[ AI-Aided Differences and Pay· Part 1 ]

Managing AI Capability Differences and Pay Transparency Requirements

Synopsis

AI-aided productivity is beginning to raise a question most compensation structures were not built to answer: should measurable differences in AI-enabled work affect how employees are paid? As AI use becomes routine across professional roles, organizations will need practical methods to determine when sustained differences in work should influence pay — particularly in states that have adopted pay transparency requirements.

Over the past year, our consulting practice has routinely asked clients whether an employee’s use of generative AI has ever resulted in higher pay. Almost without exception, the answer has been no. This does not suggest that employers have ignored AI. On the contrary, most organizations reported having policies governing the use of AI tools such as ChatGPT, Gemini, and similar applications. Likewise, organizations whose primary business involves developing AI technologies, or whose workforce includes technical AI professionals, generally have compensation programs that recognize those specialized skills. The distinction appears elsewhere. Among the vast majority of professional positions — accountants, budget analysts, human resource professionals, project managers, marketing specialists, and countless other non-technical roles — formal compensation practices that recognize AI-enabled work remain uncommon.

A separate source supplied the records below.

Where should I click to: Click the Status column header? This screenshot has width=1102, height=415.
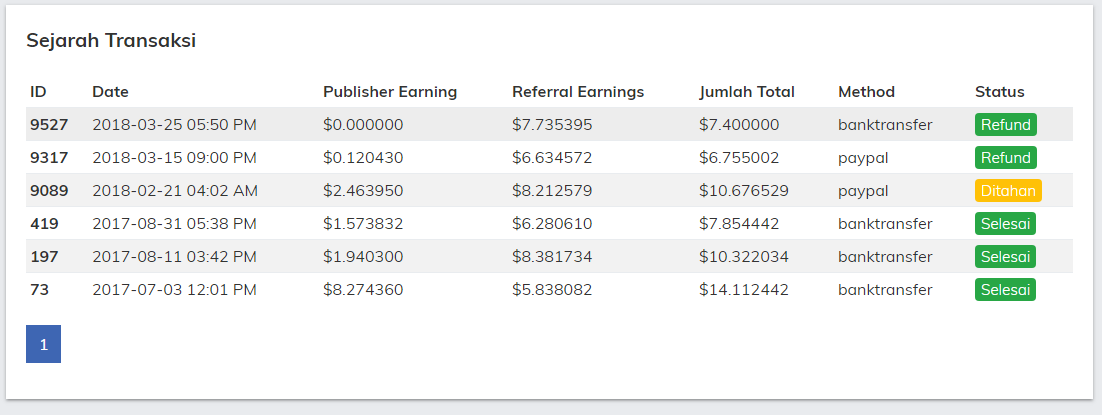(x=999, y=91)
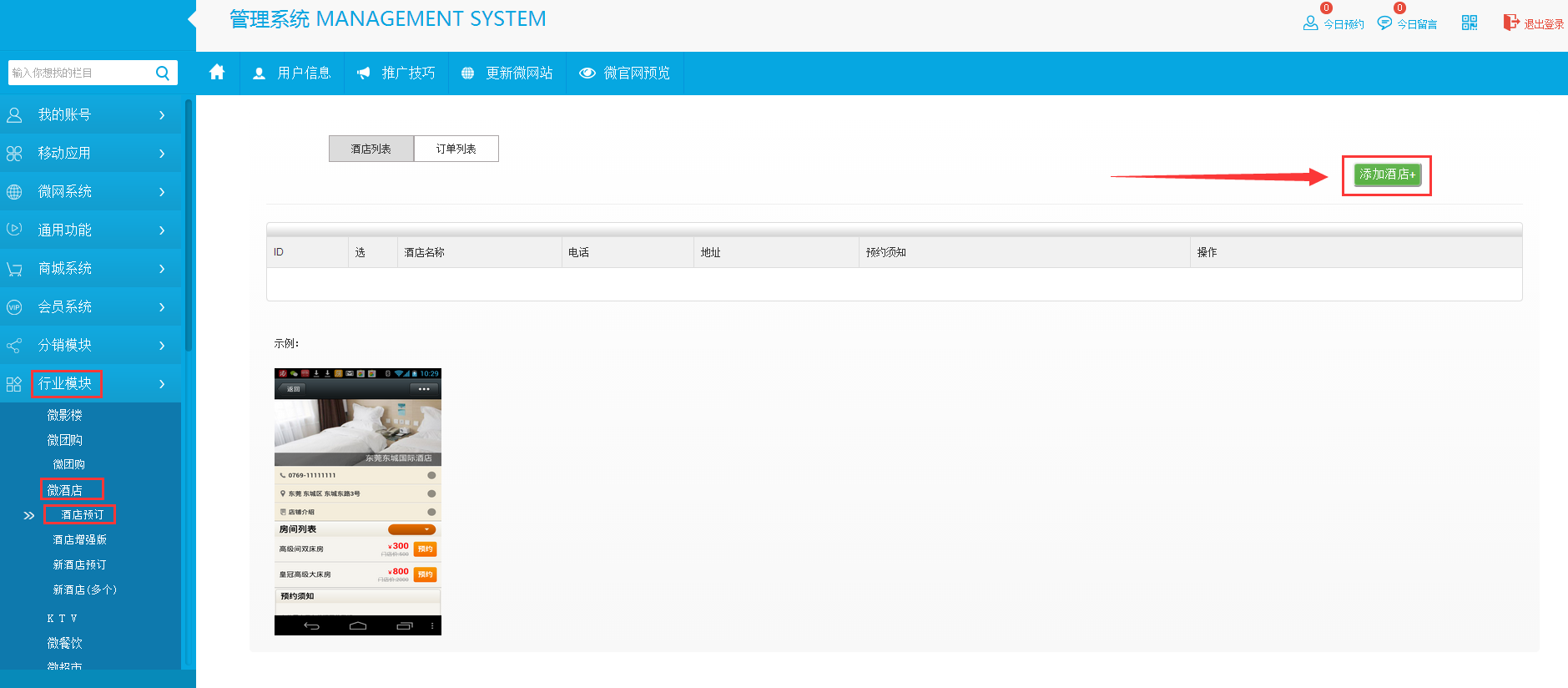Click the home icon in navigation bar
1568x688 pixels.
(x=217, y=73)
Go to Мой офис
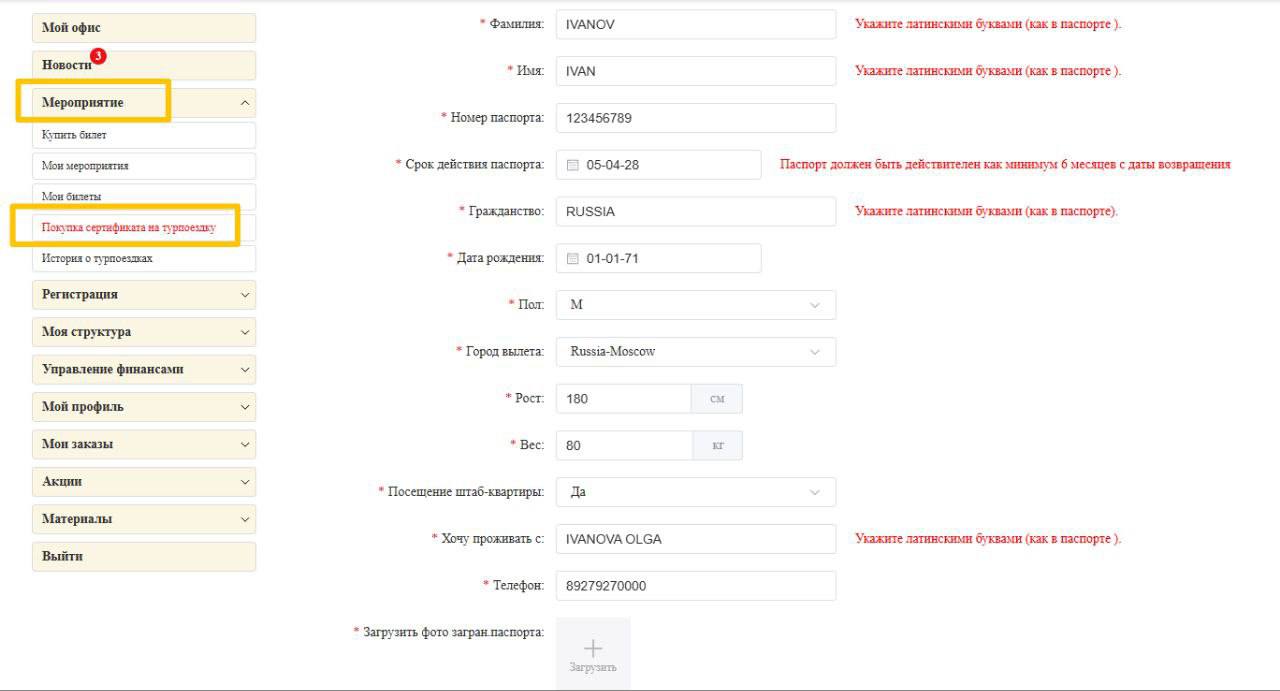This screenshot has height=691, width=1280. point(144,28)
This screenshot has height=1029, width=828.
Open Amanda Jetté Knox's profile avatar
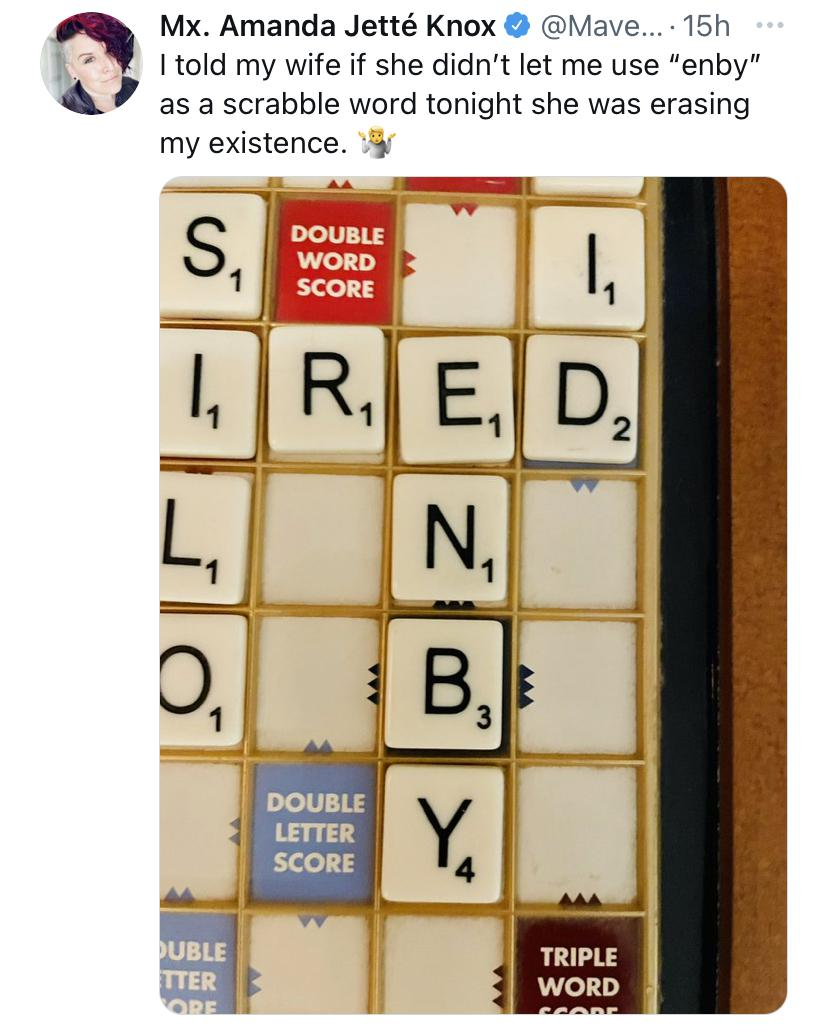91,64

The absence of such policies is understandable. Until recently, differences in work produced using generative AI were neither widespread nor significant enough to warrant consideration for compensation. Most employees either did not use AI or used it only occasionally, so the differences in their work were relatively small. However, as the practical use of generative AI continues to expand, that assumption is becoming increasingly difficult to sustain. While organizations have developed policies governing whether employees may use AI, far fewer have considered whether sustained differences in AI-enabled work should eventually influence compensation. That distinction, while subtle today, is likely to become increasingly important over the next several years.

The issue can be reduced to a relatively simple question.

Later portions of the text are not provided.